Detroit and Houston would need six more victories to have even a remote shot at catching the Hornets — it has taken the Pistons 28 games to get their last six wins and the Rockets 33 games to do so.

Given that the Hornets have actually been quite competitive lately and no other team has fewer than 27 victories, we should be able to safely pencil in the Pistons, Rockets, and Spurs as the three teams who will have a 14% shot at the No. 1 pick in this May’s draft lottery.

Of course, even though the NBA’s worst three teams will have equal odds to land the No. 1 pick (and a top-four pick), it still pays to finish at the very bottom of the standings — the NBA’s worst team can’t fall out of the top five as a result of the lottery, whereas its third-worst team could theoretically slide all the way to No. 7.

However, there’s another intriguing subplot in this three-team “race.” The Rockets’ final place in the standings will have a major impact on where a pair of Eastern Conference clubs are drafting in the second round this June.

The Pistons and Spurs control their own second-round picks, but due to a series of trades, protections, and swaps, the Rockets’ second-round pick will be sent to either the Pacers or the Celtics. Indiana will get it if it lands at No. 31 or No. 32, while Boston would receive it if it’s No. 33 (or later). Whichever team doesn’t get Houston’s second-round selection would instead end up with the least favorable of the Mavericks’ and Heat’s second-rounders. As of today, that’d be Miami’s pick at No. 50.

[Note: Boston would have the ability to swap that second-round pick for Portland’s second-rounder, but Indiana wouldn’t.]

You’re almost definitely not going to find a franchise player in the early 30s of a draft, but the hit rate on those picks might be a little better than you think. From 2018-21, for instance, players selected in the 30-36 range included Jalen Brunson, Devonte’ Graham, Mitchell Robinson, Kevin Porter Jr., Nic Claxton, Cody Martin, Desmond Bane, and Herbert Jones.

The Pacers know first-hand the value of having an early second-round pick, having used the No. 31 selection in the 2022 draft to nab Andrew Nembhard. Head coach Rick Carlisle has expressed a belief that Nembhard will end up being a top-12 or top-15 player in the ’22 class.

If a team isn’t zeroed in on a specific player in that section of the draft, an early second-round pick could be used as a valuable trade chip that secures multiple future second-rounders or a veteran rotation player. Again, this is something the Pacers know from experience — it cost them four second-rounders to acquire the No. 31 pick in the 2021 draft.
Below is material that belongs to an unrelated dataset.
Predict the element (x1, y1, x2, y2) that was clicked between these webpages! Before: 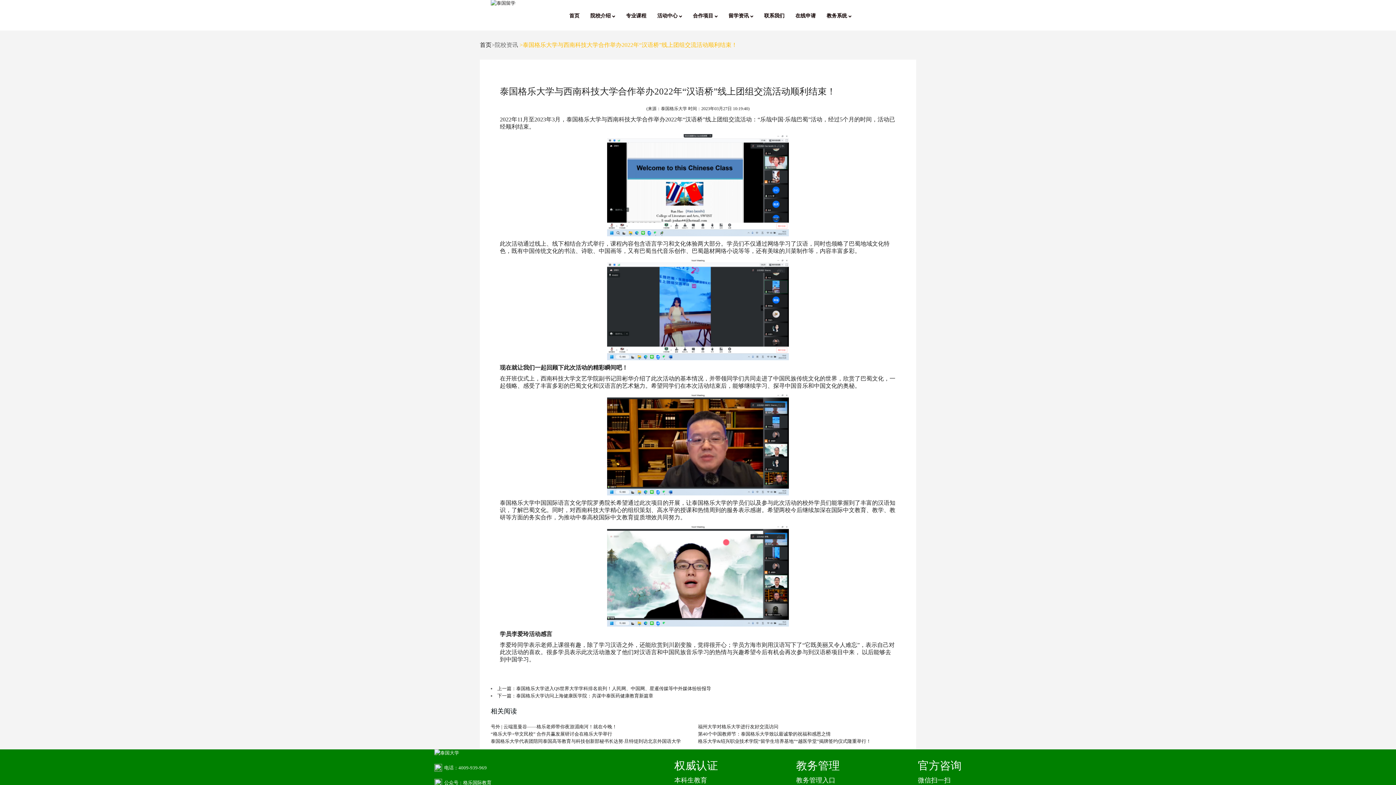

And in 2019, they were able to acquire T.J. Warren and three future second-rounders in exchange for that year’s No. 32 pick and a little cash.
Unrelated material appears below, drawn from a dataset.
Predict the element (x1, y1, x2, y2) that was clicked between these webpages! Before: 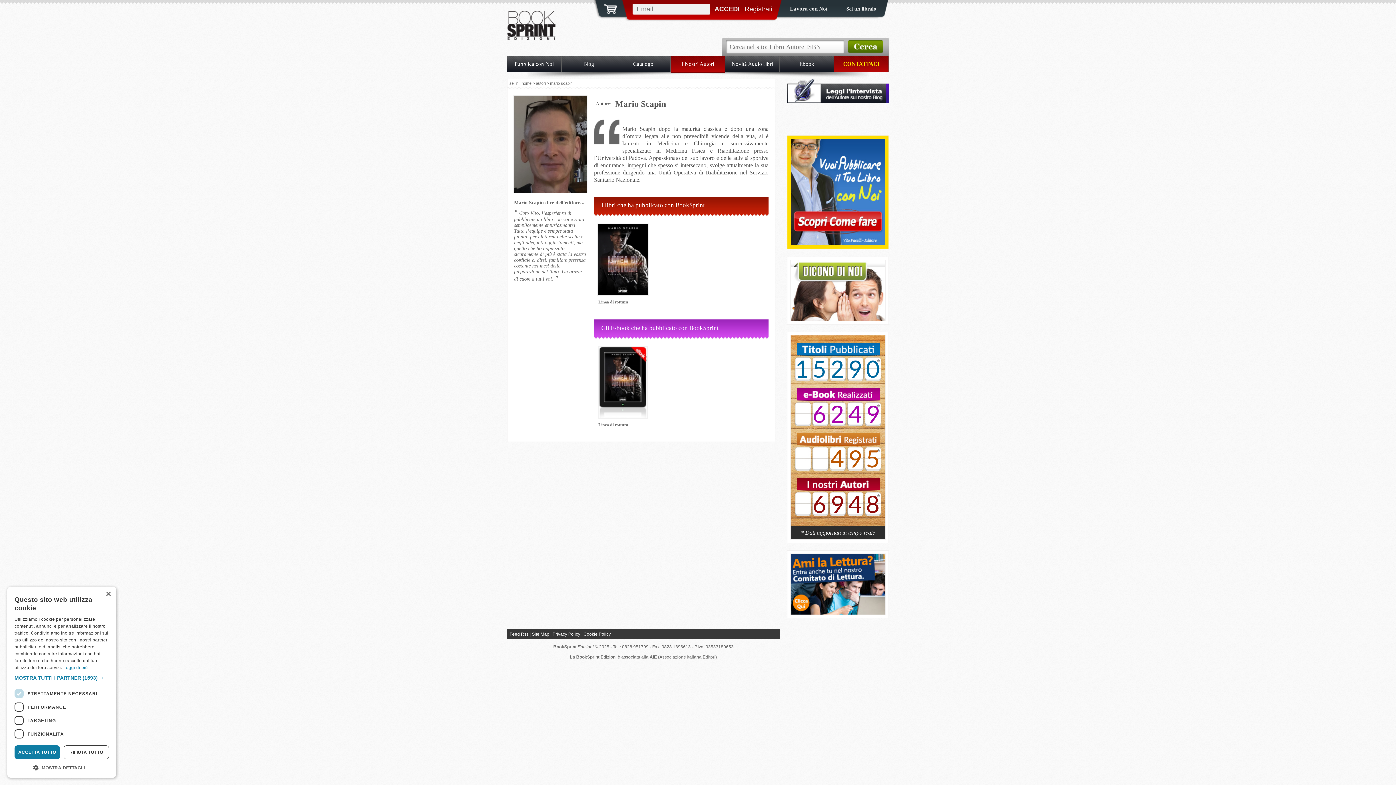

Conversely, a pick in the range of No. 50 (which is where the less favorable of Miami’s and Dallas’ pick figures to end up) is more likely to be used on a two-way player. In terms of trade value, you’d be hard-pressed to get more than cash or perhaps a single far-off second-round pick.
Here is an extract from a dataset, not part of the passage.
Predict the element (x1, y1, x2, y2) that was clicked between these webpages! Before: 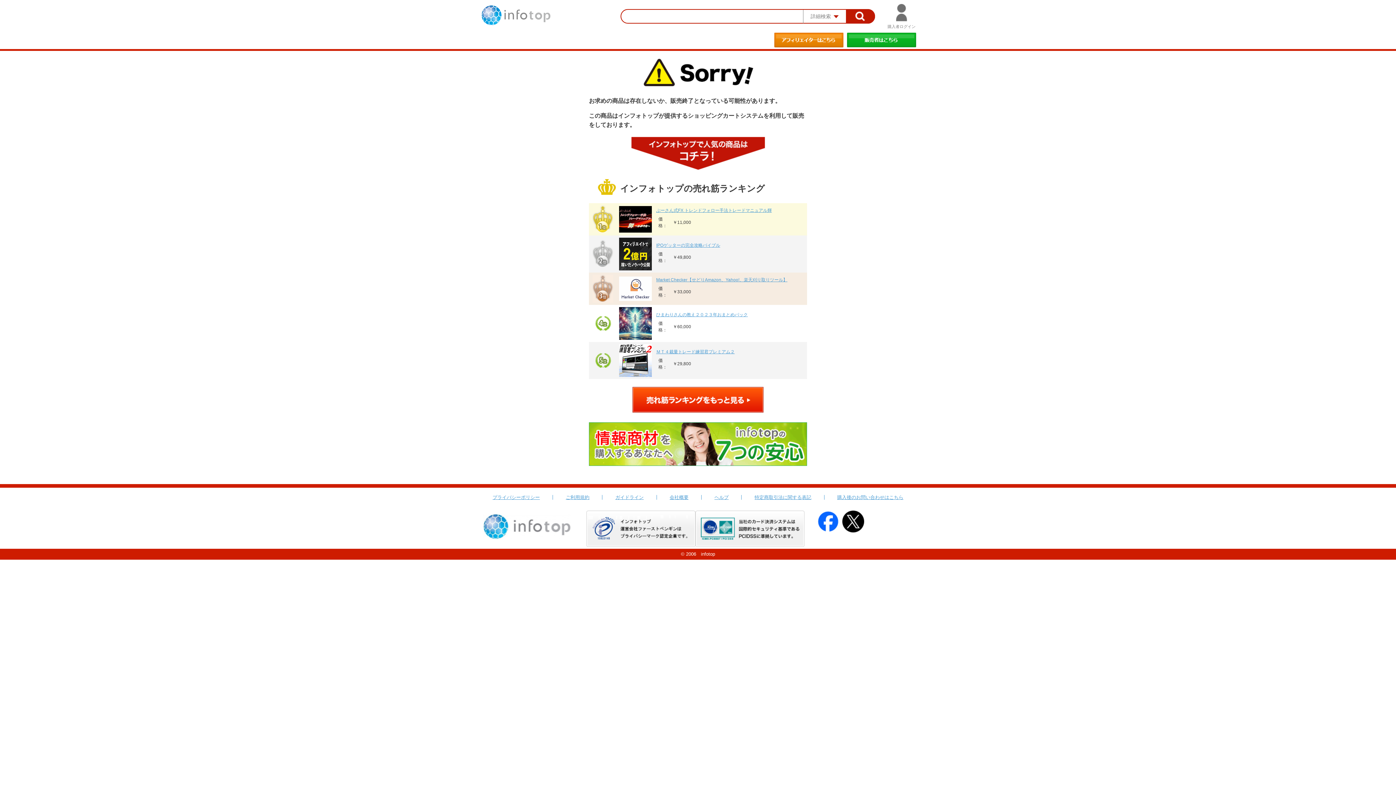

Determining where Houston’s second-round pick will land obviously won’t be nearly as dramatic as learning which team wins the Victor Wembanyama sweepstakes, but the impact on the Pacers and Celtics won’t be insignificant. Boston will be rooting for the Rockets to finish the season strong, moving that pick to No. 33, while Indiana will be hoping for another extended losing streak in Houston.